Uma das conseqüências do programa militar de energia nuclear (Projeto Manhattan) foi o grande progresso no desenvolvimento de aceleradores nucleares, como o ciclotron, que tinha sido inventado em 1929 por Ernest O. Lawrence (1901-1958), na Universidade da California em Berkeley. Ele descobriu que ao bombardear átomos usando partículas nucleares pesadas aceleradas a velocidades próximas da luz, em um tubo circular, alguns núcleos de substâncias colocadas como alvo eram alterados, gerando isótopos radiativos que não existiam na natureza.

2.Um dos primeiros ciclotrons de alta energia, desenvolvido em Berkeley

O ciclotron foi utilizado durante a guerra por Glenn T. Seaborg (1913-1999), do mesmo laboratório, para produzir combustível para bombas nucleares, como o urânio-235 e o plutônio, mas por volta de 1937 um ciclotron de 152 cm já estava sendo utilizado por ele e sua equipe para produzir radionúclideos com utilidade médica, como o iodo I131 Ao total, o grupo de Seaborg desenvolveu oito radionuclídeos de aplicação médica: césio-137, cobalto-57, cobalto-60, iodo-131, ferro-55, ferro-59, tecnécio-99m, and zinco-65. O ciclotron tornou-se uma ferramenta essencial para a medicina nuclear, e foi a base do desenvolvimento de todos os métodos subseqüentes de obtenção de imagens por radiatividade, como o SPECT e o PET.
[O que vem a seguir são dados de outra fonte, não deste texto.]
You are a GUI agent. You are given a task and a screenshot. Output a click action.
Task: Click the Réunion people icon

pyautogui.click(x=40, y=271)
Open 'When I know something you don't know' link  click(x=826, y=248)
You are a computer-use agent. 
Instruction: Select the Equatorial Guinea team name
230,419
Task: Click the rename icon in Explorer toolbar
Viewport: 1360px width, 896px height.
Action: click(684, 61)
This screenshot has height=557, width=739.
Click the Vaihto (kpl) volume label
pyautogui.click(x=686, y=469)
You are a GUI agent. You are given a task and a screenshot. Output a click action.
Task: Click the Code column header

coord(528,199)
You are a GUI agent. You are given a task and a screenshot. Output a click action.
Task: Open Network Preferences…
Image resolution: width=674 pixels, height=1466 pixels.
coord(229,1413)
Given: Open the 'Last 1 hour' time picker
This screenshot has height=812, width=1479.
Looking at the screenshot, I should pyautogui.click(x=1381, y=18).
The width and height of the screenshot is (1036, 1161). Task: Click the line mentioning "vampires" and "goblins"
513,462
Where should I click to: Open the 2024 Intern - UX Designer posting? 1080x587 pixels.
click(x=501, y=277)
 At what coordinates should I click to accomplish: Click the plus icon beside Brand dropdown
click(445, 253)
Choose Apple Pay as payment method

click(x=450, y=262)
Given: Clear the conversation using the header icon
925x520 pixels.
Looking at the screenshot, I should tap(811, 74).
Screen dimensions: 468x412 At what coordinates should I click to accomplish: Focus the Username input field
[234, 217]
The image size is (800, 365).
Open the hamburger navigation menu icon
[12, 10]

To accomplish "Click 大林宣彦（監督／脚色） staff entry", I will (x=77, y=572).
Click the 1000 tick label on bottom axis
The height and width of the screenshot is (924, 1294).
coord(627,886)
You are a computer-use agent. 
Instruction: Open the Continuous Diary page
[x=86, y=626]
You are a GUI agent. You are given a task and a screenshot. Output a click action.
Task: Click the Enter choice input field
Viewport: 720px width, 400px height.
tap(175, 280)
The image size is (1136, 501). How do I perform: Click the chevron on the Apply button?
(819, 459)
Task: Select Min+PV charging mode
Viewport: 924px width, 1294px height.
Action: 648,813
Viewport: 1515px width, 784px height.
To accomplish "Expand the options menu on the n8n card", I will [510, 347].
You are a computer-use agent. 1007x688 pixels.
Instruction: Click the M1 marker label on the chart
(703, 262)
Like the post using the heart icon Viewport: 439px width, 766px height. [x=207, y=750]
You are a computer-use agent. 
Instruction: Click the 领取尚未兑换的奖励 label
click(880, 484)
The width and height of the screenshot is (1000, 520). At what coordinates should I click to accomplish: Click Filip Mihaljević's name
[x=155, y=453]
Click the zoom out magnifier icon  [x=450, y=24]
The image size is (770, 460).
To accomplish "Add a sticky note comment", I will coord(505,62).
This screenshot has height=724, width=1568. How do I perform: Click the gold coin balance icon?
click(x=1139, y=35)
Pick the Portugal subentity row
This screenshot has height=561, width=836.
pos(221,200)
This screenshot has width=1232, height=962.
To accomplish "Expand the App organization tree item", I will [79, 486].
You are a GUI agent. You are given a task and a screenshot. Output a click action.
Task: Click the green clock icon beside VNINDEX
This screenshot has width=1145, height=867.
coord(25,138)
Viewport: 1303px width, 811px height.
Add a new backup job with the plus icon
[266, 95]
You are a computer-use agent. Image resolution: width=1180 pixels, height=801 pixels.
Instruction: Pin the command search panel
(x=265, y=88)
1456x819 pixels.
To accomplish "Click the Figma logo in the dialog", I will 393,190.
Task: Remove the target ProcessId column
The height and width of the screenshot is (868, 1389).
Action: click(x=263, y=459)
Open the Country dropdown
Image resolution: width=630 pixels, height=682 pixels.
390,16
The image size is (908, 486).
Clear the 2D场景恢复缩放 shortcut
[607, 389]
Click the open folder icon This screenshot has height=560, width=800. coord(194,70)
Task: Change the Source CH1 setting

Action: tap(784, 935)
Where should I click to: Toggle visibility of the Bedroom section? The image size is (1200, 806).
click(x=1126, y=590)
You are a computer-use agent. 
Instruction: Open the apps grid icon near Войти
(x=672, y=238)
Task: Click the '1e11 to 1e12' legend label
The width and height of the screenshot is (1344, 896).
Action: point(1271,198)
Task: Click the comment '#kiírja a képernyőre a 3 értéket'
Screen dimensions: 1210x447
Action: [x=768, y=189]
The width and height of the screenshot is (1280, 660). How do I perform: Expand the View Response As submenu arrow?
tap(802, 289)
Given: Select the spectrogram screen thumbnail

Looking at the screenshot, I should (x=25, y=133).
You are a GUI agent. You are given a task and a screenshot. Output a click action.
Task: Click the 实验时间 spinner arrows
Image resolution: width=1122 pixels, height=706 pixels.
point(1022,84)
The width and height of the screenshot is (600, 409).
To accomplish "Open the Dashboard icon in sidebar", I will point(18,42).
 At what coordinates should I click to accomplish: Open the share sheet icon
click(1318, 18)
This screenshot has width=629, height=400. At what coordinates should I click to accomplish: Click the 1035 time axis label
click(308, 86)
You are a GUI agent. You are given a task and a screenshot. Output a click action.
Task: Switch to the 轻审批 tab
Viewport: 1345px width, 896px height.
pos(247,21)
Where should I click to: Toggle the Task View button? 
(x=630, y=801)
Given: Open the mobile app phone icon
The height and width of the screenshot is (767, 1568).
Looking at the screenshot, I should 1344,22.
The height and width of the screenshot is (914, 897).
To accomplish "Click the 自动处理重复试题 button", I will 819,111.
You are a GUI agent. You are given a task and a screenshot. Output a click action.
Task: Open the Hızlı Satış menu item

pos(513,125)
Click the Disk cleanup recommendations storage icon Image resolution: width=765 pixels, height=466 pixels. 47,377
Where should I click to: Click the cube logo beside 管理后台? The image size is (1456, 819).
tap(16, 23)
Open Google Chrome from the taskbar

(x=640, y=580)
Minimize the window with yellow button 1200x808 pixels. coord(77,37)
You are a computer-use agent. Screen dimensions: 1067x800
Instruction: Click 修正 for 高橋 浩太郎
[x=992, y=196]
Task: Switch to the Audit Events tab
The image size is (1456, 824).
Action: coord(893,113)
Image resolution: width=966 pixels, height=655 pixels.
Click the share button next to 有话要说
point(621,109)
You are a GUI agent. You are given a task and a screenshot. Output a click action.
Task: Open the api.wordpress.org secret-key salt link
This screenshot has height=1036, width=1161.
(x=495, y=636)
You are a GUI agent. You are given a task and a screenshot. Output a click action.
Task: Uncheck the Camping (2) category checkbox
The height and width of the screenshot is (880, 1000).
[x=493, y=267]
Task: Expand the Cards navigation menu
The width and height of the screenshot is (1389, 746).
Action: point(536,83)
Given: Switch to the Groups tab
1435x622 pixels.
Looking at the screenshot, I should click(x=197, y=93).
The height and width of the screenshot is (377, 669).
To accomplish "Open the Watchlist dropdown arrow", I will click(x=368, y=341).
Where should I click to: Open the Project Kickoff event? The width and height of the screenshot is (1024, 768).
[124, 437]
Lawrence e Seaborg receberam o prêmio Nobel de Física de 1939 e o Prêmio Nobel de Química de 1951, respectivamente.

Hal Anger, o inventor da câmara gama. A direita: Esquema de uma câmara de Anger. Imagem: UC Berkeley

Assim, logo as primeiras imagens da glândula tiróide, usando o I131, que é absorvido metabolicamente por ela, foram obtidas dessa maneira. O primeiro mapeador (escaneador retilinear) foi desenvolvido em 1951 pelo cientista americano da Universidade da Califórnia em Los Angeles, Benedict Cassen (1902-1972).

O uso do filme fotográfico, no entanto, exigia um tempo enorme de aquisição e de desenvolvimento da imagem, o que era perigoso para o paciente e impedia o estudo de fenômenos fisiológicos mais rápidos. Um físico americano chamado Hal Anger (1920-), da Universidade da California em Berkeley, desenvolveu uma melhor alternativa, em 1958, chamada de câmara gama (ou câmara de Anger, em sua homenagem). Ela é a base, até hoje, de todos os equipamentos de obtenção de imagens nucleares em medicina.

A câmara de Anger consiste de uma placa de chumbo, com uma matriz de furos, chamada de colimador, que focaliza a radiação gama provinda do corpo do paciente, sobre detectores de estado sólido. Estes cintilam quando recebem uma radiação. A cintilação é captada por um tubo foto-detector, que a amplifica e converte para um pulso elétrico, que então é processado por circuitos eletrônicos especializados, denominados contadores. O deslocamento desta câmara em um padrão linear sobre uma área do corpo do paciente é suficiente para obter uma imagem bidimensional projetiva, semelhante a de uma radiografia, e que cuja configuração depende apenas da distribuição e concentração do radionuclídeo nessa área (os raios gama não são atenuados diferencialmente pelos diferentes tecidos, como acontece com os raios X, portanto o principio de formação de imagem é totalmente diferente). Surgiram, então, os primeiros cintilógrafos, ou cintígrafos, assim denominados porque registram centelhas, e uma nova especialidade de diagnóstico por imagens foi inaugurada: a medicina nuclear.

Exemplo de uma cintilografia da tiróide, antes e depois do tratamento. Os pontos da imagem representam contagens de emissões radiativas.